Serotonin is a neurotransmitter that is often referred to as the “feel good hormone”. It carries messages between brain cells and contributes to well-being, good mood, appetite, social behavior, as well as helping to regulate the body’s sleep-wake cycle and internal clock.
Norepinephrine is another neurotransmitter that is also thought to be important in the regulation of emotions and thought processes. It works closely with dopamine and serotonin systems and is thought to help mobilize the brain for action, increasing alertness, focus and the retrieval of memory.
Having more serotonin and norepinephrine available in the nerve synapse means that information can be transmitted easier from one nerve to another. All SNRIs are thought to work in this way.
SNRIs help to relieve the symptoms of depression in major depressive disorder (MDD) such as low mood, irritability, feelings of worthlessness, restlessness, anxiety, and difficulty in sleeping.
In addition to depression, some SNRIs may be used to treat other conditions, such as:
- Bipolar depression
- Chronic muscle or joint pain
- Diabetic neuropathy
- Low back pain or osteoarthritis pain
- Panic disorder
- Social phobia.
Some reduction in symptoms may be noticed within one to two weeks; however, it may take six to eight weeks of treatment before the full effects are seen.
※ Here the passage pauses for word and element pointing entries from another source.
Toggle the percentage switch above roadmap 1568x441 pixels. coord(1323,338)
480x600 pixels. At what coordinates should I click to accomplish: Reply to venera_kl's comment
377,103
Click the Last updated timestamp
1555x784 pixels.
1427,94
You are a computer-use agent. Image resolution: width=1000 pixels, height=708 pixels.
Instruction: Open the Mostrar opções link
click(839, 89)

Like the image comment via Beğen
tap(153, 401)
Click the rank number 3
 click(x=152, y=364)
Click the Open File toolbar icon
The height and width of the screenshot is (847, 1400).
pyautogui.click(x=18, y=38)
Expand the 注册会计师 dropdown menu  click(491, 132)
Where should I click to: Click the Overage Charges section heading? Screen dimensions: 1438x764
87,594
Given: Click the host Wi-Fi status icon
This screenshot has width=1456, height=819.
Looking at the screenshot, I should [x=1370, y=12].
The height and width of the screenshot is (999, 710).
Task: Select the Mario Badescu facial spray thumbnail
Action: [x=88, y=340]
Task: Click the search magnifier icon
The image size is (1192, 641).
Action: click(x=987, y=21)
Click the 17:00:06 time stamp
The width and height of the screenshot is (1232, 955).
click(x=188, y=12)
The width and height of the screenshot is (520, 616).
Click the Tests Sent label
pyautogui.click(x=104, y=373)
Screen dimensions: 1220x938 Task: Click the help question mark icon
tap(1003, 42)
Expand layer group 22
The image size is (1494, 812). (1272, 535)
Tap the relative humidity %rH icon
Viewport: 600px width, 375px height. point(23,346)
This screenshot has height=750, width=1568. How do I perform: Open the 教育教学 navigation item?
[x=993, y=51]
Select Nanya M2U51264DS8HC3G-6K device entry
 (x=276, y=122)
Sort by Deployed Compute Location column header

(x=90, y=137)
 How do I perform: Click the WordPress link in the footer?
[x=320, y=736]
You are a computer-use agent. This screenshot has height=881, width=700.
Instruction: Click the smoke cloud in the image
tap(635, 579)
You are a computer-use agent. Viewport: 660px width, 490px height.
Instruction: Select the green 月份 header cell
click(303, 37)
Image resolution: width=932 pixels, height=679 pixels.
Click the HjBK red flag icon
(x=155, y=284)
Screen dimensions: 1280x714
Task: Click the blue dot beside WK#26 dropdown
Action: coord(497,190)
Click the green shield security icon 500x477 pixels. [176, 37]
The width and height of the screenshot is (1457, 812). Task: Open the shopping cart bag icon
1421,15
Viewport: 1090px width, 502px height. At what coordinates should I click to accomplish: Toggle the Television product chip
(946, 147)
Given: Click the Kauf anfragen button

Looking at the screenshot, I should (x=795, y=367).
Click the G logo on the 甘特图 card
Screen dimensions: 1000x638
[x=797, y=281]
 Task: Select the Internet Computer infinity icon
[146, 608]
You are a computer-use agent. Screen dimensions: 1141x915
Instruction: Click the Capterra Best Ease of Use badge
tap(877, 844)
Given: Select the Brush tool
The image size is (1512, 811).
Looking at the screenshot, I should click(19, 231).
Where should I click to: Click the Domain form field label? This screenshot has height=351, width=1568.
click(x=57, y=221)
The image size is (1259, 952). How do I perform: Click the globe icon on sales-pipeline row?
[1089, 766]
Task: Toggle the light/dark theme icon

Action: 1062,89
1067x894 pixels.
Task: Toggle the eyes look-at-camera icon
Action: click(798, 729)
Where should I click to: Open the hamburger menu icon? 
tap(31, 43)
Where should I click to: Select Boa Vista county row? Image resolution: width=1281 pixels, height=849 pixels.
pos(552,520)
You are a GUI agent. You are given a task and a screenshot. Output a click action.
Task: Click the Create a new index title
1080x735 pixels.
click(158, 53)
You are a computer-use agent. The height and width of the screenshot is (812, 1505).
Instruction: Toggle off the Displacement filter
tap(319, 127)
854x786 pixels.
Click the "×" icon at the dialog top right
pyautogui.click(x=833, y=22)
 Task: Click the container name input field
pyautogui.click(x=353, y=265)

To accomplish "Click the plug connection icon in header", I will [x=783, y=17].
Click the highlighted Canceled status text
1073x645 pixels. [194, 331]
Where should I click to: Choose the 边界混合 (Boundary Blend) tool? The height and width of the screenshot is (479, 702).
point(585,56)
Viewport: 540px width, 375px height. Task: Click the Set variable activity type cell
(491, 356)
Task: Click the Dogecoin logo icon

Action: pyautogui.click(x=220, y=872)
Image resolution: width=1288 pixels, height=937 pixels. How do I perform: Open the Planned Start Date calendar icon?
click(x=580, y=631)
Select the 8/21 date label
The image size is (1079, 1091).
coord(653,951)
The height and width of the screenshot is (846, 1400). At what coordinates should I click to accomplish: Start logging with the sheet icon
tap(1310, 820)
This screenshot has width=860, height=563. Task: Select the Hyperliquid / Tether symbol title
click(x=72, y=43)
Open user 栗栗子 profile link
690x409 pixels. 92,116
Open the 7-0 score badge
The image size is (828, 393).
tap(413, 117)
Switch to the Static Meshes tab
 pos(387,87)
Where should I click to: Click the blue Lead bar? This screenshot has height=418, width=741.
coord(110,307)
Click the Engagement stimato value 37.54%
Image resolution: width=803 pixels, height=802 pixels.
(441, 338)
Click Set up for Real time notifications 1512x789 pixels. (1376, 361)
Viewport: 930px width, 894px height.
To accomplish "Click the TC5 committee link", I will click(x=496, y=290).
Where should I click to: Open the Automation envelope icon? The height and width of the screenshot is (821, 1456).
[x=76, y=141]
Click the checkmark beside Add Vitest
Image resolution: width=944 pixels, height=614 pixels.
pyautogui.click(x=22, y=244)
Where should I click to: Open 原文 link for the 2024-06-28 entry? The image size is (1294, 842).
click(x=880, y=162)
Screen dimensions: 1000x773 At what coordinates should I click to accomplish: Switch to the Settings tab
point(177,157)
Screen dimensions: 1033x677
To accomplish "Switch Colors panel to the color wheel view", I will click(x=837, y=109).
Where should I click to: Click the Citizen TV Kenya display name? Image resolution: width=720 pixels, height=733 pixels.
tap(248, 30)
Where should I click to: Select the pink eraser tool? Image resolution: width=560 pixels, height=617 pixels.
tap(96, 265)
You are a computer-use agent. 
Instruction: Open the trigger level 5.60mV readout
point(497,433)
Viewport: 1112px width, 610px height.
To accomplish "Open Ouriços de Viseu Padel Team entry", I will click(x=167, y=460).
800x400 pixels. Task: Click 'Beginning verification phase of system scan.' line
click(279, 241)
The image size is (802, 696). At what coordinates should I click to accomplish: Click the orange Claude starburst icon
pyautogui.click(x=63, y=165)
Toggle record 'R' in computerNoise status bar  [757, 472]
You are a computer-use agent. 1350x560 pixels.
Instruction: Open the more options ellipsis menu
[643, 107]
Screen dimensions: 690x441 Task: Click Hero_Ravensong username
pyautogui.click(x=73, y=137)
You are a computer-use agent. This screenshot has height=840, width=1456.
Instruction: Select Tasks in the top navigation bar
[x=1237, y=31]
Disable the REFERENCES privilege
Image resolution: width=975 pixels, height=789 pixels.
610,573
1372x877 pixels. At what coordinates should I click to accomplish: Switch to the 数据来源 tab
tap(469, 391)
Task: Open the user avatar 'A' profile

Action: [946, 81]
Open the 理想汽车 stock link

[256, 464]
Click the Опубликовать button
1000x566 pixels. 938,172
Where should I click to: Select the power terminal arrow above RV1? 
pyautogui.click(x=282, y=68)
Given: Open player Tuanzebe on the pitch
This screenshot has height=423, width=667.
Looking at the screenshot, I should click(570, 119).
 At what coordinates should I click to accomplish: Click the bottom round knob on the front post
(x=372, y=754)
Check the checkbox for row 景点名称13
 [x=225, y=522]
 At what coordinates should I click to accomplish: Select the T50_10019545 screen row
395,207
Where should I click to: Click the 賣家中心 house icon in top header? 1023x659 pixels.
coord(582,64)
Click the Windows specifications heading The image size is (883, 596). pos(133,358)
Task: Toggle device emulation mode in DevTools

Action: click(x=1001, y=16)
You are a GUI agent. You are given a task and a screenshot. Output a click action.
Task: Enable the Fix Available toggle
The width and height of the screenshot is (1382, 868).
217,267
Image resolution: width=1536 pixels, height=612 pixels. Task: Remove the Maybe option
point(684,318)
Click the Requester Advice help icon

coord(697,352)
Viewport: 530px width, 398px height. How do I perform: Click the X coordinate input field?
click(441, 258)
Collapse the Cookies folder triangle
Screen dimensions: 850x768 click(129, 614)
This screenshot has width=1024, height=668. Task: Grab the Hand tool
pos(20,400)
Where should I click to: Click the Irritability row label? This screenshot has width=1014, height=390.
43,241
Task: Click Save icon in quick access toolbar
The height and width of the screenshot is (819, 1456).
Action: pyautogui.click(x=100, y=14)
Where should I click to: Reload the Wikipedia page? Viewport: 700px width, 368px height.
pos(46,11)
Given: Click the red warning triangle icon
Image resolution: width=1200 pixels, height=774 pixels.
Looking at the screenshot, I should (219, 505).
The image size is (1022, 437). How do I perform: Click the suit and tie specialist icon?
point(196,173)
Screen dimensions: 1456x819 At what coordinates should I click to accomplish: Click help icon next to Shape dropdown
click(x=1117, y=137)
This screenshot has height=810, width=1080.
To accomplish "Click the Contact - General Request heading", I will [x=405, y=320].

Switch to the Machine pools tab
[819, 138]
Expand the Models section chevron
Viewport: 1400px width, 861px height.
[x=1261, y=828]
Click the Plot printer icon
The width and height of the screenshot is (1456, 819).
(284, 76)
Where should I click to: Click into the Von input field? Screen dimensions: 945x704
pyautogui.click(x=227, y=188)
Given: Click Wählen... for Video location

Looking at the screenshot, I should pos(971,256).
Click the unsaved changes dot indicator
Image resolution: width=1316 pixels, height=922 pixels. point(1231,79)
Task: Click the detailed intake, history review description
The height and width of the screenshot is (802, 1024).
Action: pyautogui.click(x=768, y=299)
When taken at the recommended dosage, SNRI antidepressants are considered safe. However, they have been associated with a few serious, potentially fatal, severe side effects such as:
- An increase in suicidal thoughts and behaviors, particularly in children and young adults under the age of 25 years. This is most likely to occur when starting therapy
- Serotonin syndrome – this is caused by excessive levels of serotonin in the body and is more likely to occur with higher dosages of SNRIs or when SNRIs are administered with other medications that also release serotonin (such as dextromethorphan, tramadol, and St. John’s Wort). Symptoms include agitation, confusion, sweating, tremors, and a rapid heart rate
- Most SNRIs have been associated with a discontinuation syndrome if stopped abruptly or even when tapered. Symptoms may include anxiety, headache, dizziness, diarrhea, abnormal sensations such as pins and needles, irritability, insomnia, increased sweating, and tiredness. Discontinue slowly on a doctor’s advice.
- Interaction or overdosage may cause serotonin syndrome (symptoms include mental status changes [such as agitation, hallucinations, coma, delirium), fast heart rate, dizziness, flushing, muscle tremor or rigidity and stomach symptoms (including nausea, vomiting, and diarrhea).
- May precipitate a manic episode in people with undiagnosed bipolar disorder, although reportedly less likely to do so than SSRIs.